Rolling poll averages can be misleading in the absence of errorbars or an expected distribution of outcomes. FiveThirtyEight is currently tracking polls of Virginia’s Governor race slated for early November, and has kindly made their polls available to the public. Their current polling average, however, looks to be a simple rolling average and doesn’t include a confidence interval. I’ve attempted to improve upon their tracker here by providing a weighted polling average and a 95% confidence interval.

How this works

Since we’re only considering the top candidates from each party, we’ll look at each candidate’s two-party voteshare of each poll. To get the two-party voteshare, third party or other minor candidates are removed from each poll and each candidate’s percentage is recalculated as if they were the only two options on the ballot (in practice, this only removes a tiny amount of undecideds and third party voters). Then, the daily polling average is calculated by weighting each poll by sample size and recency. Using Bayes’ theorem and a weak uniform prior, we can use the same method recalculate the polling average and confidence interval for each day between today and the election. Because polls are weighted by recency, as we look further and further into the future, our confidence in the polls decreases and the confidence interval around the polling average fans out. Each candidate’s probability of winning is the portion of the portion of the projected election-day polling distribution in their favor, based on that day’s polling average.

Some caveats worth noting

This is an inherently flawed method, and it’s worth pointing out a few of the flaws and shortcuts I used:

The functions used to weight polls are nowhere near perfect.

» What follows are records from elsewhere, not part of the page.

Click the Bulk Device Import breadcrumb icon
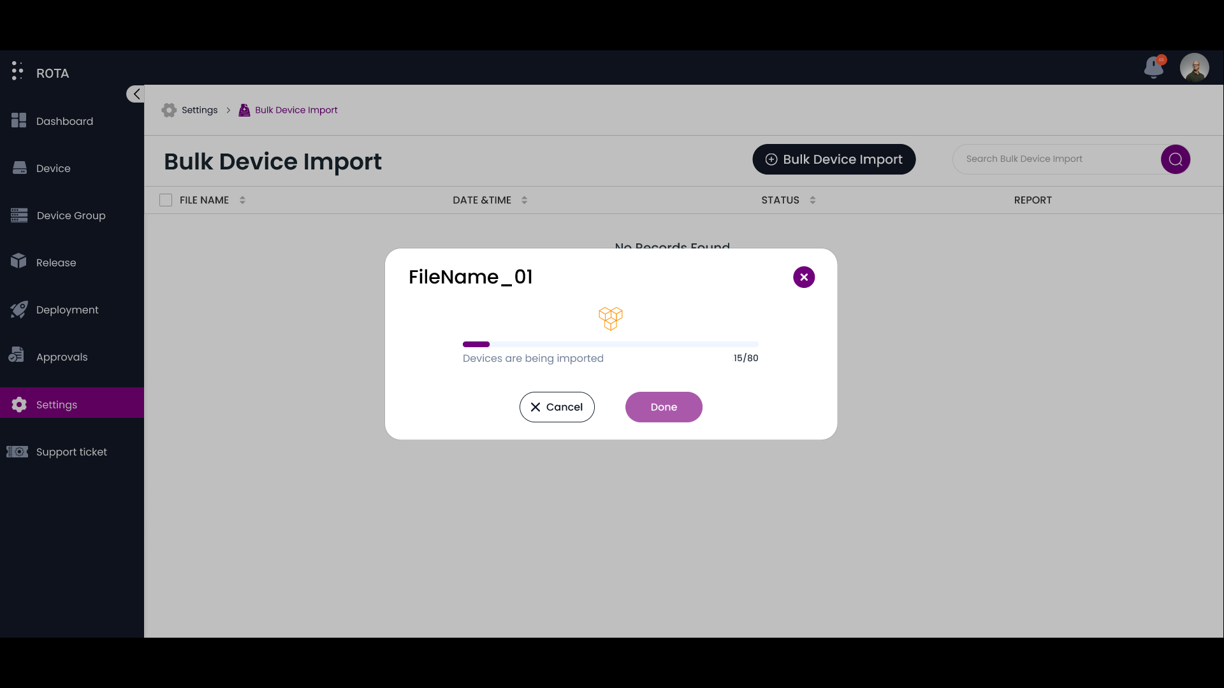The width and height of the screenshot is (1224, 688). click(244, 110)
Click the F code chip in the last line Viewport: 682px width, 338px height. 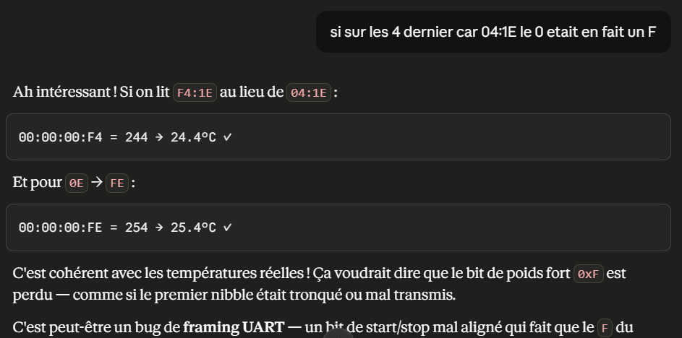pos(605,328)
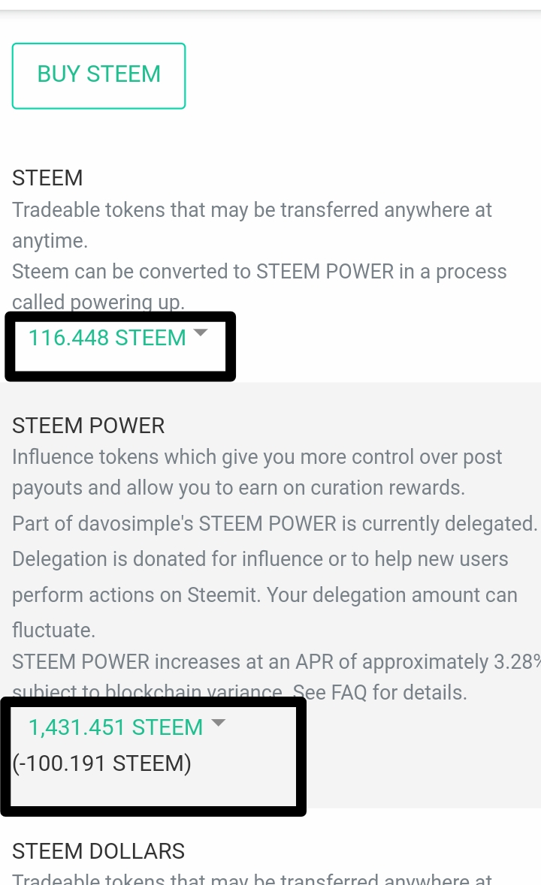This screenshot has height=885, width=541.
Task: Click the 'Tradeable tokens' text under STEEM DOLLARS
Action: [252, 878]
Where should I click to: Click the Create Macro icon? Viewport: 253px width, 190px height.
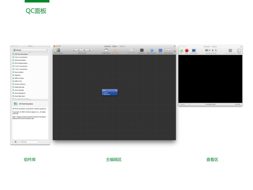106,50
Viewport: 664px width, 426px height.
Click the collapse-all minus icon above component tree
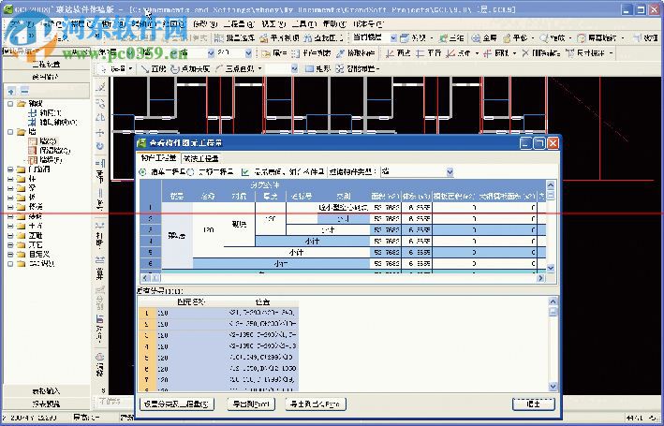pos(23,91)
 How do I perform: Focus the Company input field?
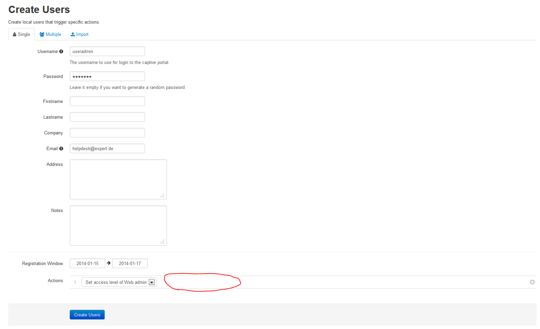[x=107, y=133]
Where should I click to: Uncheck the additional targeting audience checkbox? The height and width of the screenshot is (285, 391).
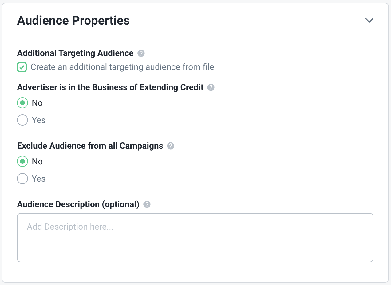tap(22, 67)
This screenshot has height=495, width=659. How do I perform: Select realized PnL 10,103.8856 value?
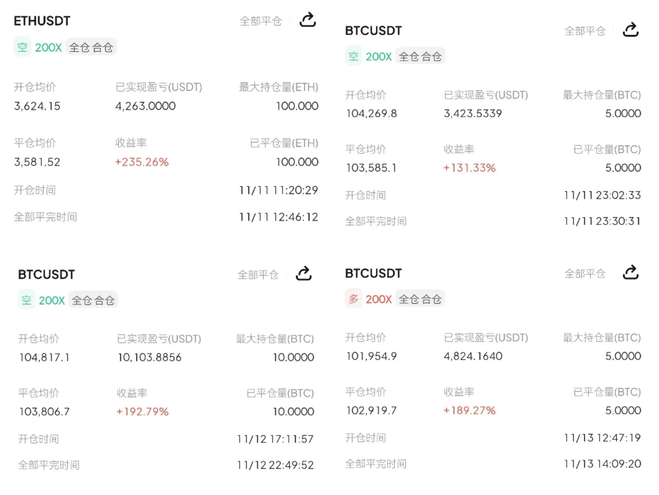[149, 357]
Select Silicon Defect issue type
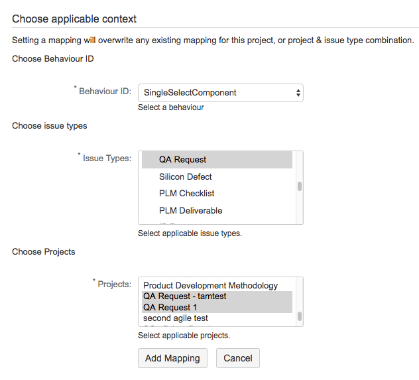Viewport: 419px width, 380px height. [185, 177]
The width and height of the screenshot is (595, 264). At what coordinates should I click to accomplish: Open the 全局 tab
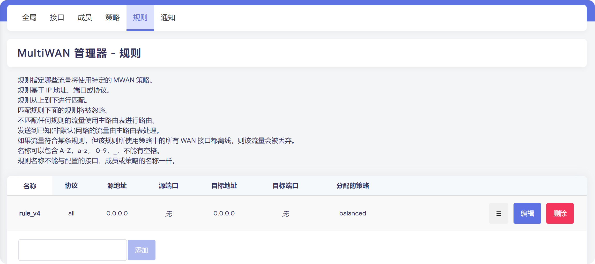pos(29,18)
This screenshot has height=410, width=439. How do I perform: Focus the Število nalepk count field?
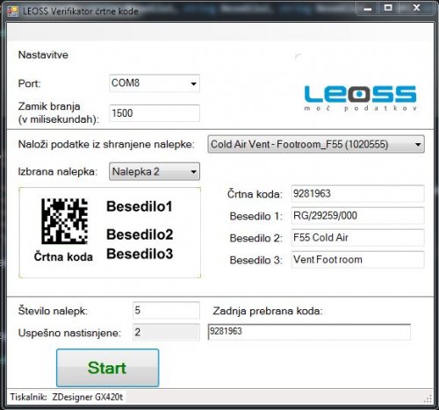click(166, 310)
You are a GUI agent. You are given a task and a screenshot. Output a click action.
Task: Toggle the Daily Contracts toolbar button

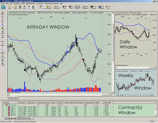click(42, 7)
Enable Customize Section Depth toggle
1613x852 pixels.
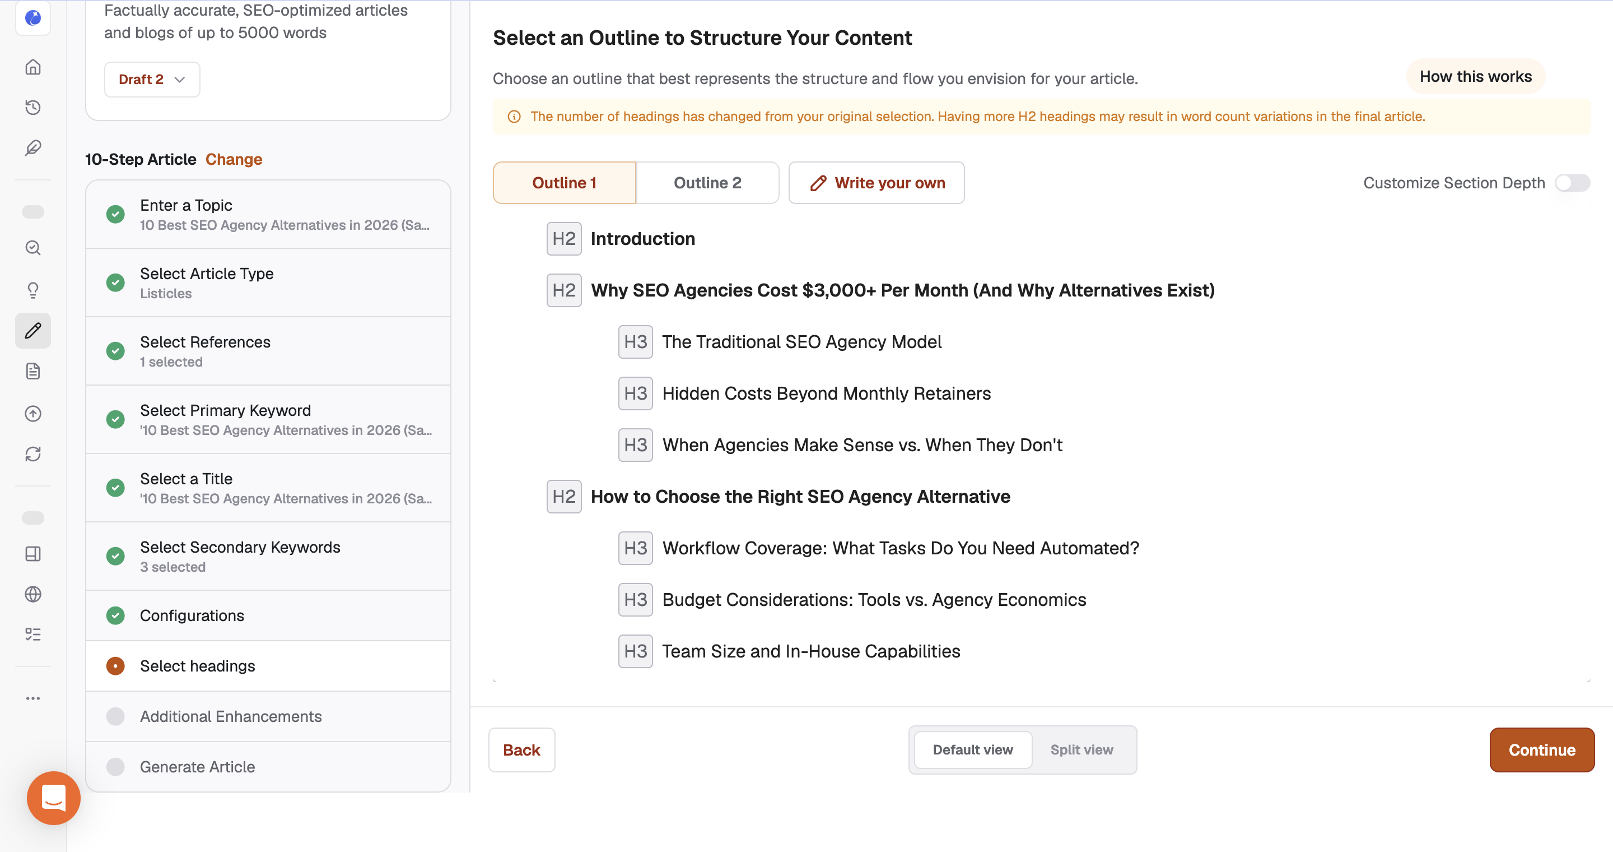tap(1572, 183)
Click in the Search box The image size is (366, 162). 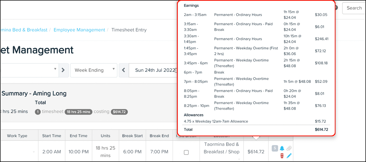pos(354,8)
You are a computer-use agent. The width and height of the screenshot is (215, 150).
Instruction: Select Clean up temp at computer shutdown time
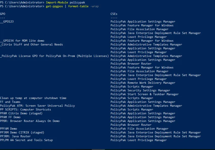click(33, 98)

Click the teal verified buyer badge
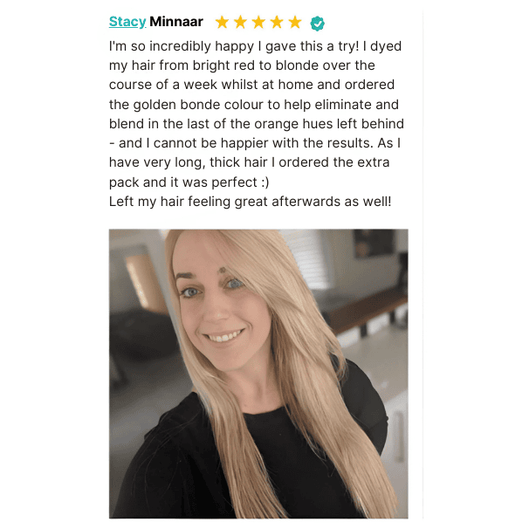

The original weighting functions (which I haven’t changed) were chosen somewhat arbitrarily. In hindsight, they’re probably placing too much emphasis on recency and the error bars ought to be larger. While I have received some advice on tuning arbitrary functions as a part of a larger model, I haven’t implemented here. It’s more prudent to think of this as an over-confident polling aggregate, rather than any sort of model. For a true projection model, I’d recommend looking at Jack Kersting’s website.

The weighting method ignores important weighting factors

This weighting method is super simple and ignores common weighting factors, like pollster and survey methodology. Other less-common poll weighting methods, like accounting for partisan non-response bias and and how the pollster weights their results (notably, whether or not the pollster weights by education) were similarly ignored. There is definitely a strong argument for including these weighting factors, but for me, this exercise was more about learning to use purrr::map() and other related functions when writing the script for this plot.

Some pollsters are filtered out by design

I debated this for quite some time, but decided to add a filter to remove polls conducted by Rasmussen and Trafalgar. Trafalgar is excluded from any of the Economist’s polling databases for opaque yet clearly shoddy methodology and Rasmussen is clearly partisan. Removing these from the average follows the general consensus on ET (though, to be transparent, ET does tend to slant far to the left). In future polling projects, I’d hope to develop some more robust methodology to programatically downweight problematic pollsters (how’s that for a tongue twister?), but for now I’m just going to exclude.

Final thoughts on polling

This methodology certainly has its flaws, but it is transparent. I’ll continuously update this plot up until election day on my github.

Some programming notes

I’ve finished migrating my site to Netlify! I had originally planned to make the switch from Squarespace sometime early in 2022, but motivation struck me during a relatively light work week and I was able to rebuild the site using blogdown. This allows for a lot more customization and control than was available with Squarespace, but the biggest upside is definitely the ease of sharing in-line code, here’s a quick example:

Code

library(tidyverse)

# let's put together a plot from the diamonds dataset
diamonds %>%
  ggplot(aes(x = carat,
             y = price,
             color = cut)) +
  geom_point(alpha = 0.1) +
  theme_minimal() +
  viridis::scale_color_viridis(discrete = TRUE)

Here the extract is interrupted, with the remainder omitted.